This project was done for a few reasons:
(1) It was a long time since I had tried to put a motherboard in a Cube and that time it was a real Mac - old Mac Mini - that got the treatment
(2) I had a laser cutter just about to arrive for part of a new business and wanted to get some experience designing and cutting different materials.
(3) I was bored with my Zotac sitting in a Silverstone case and....
(4) Most importantly I was inspired by the stuff going on in this forum with Cubes from 61mg73, NeilHart and EelHead and fancied putting a different twist on the project.
It started with this:
[I thought at the BIN price of £60 (since I had just seen an average but empty case sell for £46 at auction) I didn't really have much to lose as the power supply is worth £50 if it works (it does!) and I have a couple of old graphics cards from dead cubes lying around.]
and this my long awaited toy business venture:
The laser.JPG
From the start I was also interested to see if I can either make use of the passive cooling that the Cube had - I wanted it to do more than just take up just take up tonnes of room.
I thought about keeping the Cube power supply as it would have made the perfect partner for this: http://linitx.com/product/12004
It'd be quite cool to use an original Cube silent power brick to power a re-incarnation of it and that internal board looks like it might be able to throw out a bit more welly than one of the picopsus.
In the end though as I already had a Pico PSU and an adapter in my power supply I decided to use that.
First stage was to get designing and in the beginning I made up a template for a Mini-ITX motherboard tray and a few other bits and pieces and just did a try out:
Loved the dramatic lighting on that! This first cut on my machine was pretty satisfying and the 5mm acrylic came out really well - though it was too skinny at the left edge of the I/O plate and I felt was not up for the rigours of being pushed around inside the Cube.
Here are a few pic.s of the first version where I put the board in to the cube with my new custom backplate and working handle:
About this time I also realised just how tight things were in the cube - mounting a mini-ITX where the Cube mobo went is not feasible if you want to keep the touch switch. The front of the board interferes with it.
That means you have to re-jig things and I went for mounting the mobo where the hard drives were in the original cube as that gave some more headroom too.
However....mounting down there means the mobo front interferes with the latching mechanism for the handle:
Here the front RAM slot is blocked by the case latch and the picopsu is shoved hard against the end of the case straining the MOBO. Not good.
So I took a couple of decisions on this build (as I had now definitely decided that I was going to make the Zotac fit - incidentally the Intel thin ITX board I think would have none of these problems!!). First, the Pico PSU would be relocated as just a few mms make a difference, and second I would rethink the whole heatsink and handle thing.
I don't sleep a lot at nights, but one of the benefits is that I end up designing stuff in my head to occupy the time. The result of a sleepless night was how to passively cool the Cube, cure the space issues, have a removable core (save the world, cure cancer...).
I decided to have a different take on the old Powerlogix enclosure, which looked like this:
The Powerlogix did away with the inner case and made it all see through. It also had a different top design and more space to get more air in.

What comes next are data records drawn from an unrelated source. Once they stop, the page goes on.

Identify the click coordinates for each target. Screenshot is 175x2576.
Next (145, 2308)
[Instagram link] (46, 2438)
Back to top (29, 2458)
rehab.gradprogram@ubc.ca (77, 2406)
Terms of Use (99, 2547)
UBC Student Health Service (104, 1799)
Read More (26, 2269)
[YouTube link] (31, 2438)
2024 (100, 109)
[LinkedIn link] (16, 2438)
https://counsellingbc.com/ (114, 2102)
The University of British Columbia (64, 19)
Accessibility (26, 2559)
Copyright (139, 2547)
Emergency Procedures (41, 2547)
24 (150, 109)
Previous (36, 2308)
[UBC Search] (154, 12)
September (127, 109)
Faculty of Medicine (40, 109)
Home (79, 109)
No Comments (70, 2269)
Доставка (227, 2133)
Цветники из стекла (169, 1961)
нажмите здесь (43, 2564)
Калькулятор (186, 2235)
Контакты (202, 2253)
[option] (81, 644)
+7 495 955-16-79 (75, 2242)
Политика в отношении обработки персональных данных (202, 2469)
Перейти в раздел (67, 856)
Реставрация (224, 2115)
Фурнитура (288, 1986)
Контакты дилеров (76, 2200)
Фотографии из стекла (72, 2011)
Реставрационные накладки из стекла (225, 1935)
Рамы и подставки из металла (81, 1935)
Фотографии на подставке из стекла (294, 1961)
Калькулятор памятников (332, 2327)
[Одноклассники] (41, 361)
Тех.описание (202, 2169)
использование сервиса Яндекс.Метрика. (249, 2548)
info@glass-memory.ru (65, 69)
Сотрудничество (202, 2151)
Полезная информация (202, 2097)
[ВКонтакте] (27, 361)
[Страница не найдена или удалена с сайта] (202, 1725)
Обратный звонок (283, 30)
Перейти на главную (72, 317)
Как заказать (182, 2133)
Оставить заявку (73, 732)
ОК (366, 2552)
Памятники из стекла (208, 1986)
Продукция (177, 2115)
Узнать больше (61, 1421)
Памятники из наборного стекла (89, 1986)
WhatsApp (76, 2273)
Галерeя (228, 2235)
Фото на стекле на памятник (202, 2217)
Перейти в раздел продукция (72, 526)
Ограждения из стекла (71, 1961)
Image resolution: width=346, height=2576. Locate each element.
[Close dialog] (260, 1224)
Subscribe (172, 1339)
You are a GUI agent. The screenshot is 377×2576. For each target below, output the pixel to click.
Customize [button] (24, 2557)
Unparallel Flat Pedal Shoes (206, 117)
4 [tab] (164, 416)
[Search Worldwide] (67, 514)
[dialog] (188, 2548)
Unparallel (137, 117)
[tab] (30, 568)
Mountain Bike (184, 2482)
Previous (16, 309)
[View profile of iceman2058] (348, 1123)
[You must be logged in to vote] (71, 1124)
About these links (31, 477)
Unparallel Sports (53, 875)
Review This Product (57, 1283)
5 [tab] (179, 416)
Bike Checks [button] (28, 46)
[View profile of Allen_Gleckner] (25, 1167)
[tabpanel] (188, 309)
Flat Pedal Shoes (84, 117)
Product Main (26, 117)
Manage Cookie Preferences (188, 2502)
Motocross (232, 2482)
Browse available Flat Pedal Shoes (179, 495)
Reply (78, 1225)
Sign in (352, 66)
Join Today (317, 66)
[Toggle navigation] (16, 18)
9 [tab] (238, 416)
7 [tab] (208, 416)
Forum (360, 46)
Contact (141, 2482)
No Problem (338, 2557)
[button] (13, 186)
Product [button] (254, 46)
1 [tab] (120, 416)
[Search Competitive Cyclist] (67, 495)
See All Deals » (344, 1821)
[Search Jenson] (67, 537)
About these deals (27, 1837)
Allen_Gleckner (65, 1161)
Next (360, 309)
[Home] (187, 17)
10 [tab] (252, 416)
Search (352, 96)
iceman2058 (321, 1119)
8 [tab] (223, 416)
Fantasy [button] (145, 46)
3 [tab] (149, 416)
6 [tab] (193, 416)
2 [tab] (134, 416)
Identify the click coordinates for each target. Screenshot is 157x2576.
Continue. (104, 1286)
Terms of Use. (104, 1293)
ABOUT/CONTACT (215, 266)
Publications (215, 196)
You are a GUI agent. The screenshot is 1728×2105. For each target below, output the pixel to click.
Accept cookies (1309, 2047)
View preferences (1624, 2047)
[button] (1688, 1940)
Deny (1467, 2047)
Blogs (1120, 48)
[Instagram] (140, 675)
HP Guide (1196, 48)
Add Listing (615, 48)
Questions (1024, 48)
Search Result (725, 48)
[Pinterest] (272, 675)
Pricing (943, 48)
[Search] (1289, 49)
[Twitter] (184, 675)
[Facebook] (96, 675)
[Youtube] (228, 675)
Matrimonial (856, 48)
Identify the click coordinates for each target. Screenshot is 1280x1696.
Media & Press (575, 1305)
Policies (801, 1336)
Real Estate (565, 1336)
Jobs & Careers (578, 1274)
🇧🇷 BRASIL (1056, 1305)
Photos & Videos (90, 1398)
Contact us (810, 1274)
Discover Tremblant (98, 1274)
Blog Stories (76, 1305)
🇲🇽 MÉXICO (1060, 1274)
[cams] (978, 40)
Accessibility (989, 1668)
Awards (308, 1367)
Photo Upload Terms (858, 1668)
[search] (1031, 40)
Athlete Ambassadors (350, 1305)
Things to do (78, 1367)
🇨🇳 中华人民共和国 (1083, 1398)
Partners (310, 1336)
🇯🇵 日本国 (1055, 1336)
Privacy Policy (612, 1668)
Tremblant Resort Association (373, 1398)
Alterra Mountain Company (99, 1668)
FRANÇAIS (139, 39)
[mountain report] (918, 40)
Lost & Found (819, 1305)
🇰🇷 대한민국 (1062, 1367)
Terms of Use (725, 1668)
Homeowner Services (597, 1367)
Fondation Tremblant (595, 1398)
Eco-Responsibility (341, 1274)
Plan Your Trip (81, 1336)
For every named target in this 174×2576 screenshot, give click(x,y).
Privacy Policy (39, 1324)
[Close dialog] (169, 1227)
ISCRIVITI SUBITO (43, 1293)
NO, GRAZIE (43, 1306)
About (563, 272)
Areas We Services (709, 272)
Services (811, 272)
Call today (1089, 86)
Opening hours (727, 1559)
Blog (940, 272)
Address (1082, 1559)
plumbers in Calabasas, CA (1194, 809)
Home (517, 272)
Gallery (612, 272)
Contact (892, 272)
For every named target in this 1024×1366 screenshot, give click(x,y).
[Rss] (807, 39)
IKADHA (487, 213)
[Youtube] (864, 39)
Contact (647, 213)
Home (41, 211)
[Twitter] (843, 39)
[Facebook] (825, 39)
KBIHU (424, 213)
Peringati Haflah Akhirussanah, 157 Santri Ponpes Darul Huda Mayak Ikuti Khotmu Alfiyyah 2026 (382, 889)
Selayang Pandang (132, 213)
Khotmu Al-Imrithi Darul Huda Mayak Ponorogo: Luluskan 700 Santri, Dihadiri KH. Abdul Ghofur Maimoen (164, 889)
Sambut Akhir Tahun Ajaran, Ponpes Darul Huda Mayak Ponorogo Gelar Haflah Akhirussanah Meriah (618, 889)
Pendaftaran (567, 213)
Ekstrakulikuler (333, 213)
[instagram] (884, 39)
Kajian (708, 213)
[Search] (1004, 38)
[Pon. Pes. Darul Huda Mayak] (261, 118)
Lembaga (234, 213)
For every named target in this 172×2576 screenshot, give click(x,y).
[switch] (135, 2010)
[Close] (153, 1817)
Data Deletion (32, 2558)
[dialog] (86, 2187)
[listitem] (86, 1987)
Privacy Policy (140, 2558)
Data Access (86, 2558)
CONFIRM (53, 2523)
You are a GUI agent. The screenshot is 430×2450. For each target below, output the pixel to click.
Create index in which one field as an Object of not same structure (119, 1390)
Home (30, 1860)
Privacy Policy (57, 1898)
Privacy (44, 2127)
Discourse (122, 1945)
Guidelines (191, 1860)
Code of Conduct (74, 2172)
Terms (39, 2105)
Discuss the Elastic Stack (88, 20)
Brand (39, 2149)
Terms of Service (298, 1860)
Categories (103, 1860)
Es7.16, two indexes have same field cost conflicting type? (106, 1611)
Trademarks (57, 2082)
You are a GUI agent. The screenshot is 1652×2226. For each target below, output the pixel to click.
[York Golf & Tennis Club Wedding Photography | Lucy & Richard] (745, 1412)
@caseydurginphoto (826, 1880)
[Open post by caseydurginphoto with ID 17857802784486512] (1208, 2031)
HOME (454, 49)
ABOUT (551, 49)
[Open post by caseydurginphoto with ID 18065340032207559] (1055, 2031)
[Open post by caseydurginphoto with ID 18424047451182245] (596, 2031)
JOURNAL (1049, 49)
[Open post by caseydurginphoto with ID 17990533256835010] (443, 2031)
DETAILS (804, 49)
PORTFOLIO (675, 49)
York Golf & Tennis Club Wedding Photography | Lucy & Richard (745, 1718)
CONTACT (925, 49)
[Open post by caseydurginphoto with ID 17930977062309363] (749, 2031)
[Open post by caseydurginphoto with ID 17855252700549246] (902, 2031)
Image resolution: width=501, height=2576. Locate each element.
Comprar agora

The passive cooling I went for originally had been intended to be heatpipe based, but when I saw the size of the pipes and all the hardware a different solution came to mind - why not just turn the heatsink over, and close the gap between the processor and the flat face of the heatsink with a block of conductive aluminium.
So:
The above images show the hardware I used to do the attachment to the heatsink - the processor block was a 4cm cube of aluminium from HFX with acrylic spring to attach to the motherboard and CPU with correct force. The other block was home made and used to bridge the gap between the HFX heatsink and the Cube heatsink. This upper block bolts onto the HFX one below it and then up to the heatsink above it.
In my final version, instead of the heatsink being absolutely fixed in one position I made a sliding linkage at the back of my new acrylic panel that allowed the heatsink to be raised (or lowered) by a few mm's and then be fixed in place. I did that to make sure that the weight of the heatsink did not bear down upon the processor or Mobo.
(Will post some pic.s of this linkage here later).
When I tested this out with some video encoding and benchmarking and no other cooling the CPU coped very well but temp.s climbed to a max in the low 70 C's. While that was coped with well and was truely silent I decided that for a better life expectancy I should add a bit of airflow - so I used the same principle Apple had planned for more powerful Cubes (sadly never produced!) and added a base fan. However, as I had lots of room I could add a Noctua 92mm fan and have it on slow ultra low noise speed - incredibly this single change brought about a 25 degree drop in temp across the whole operating range!!!! And it is still silent (unless you put your ear to it).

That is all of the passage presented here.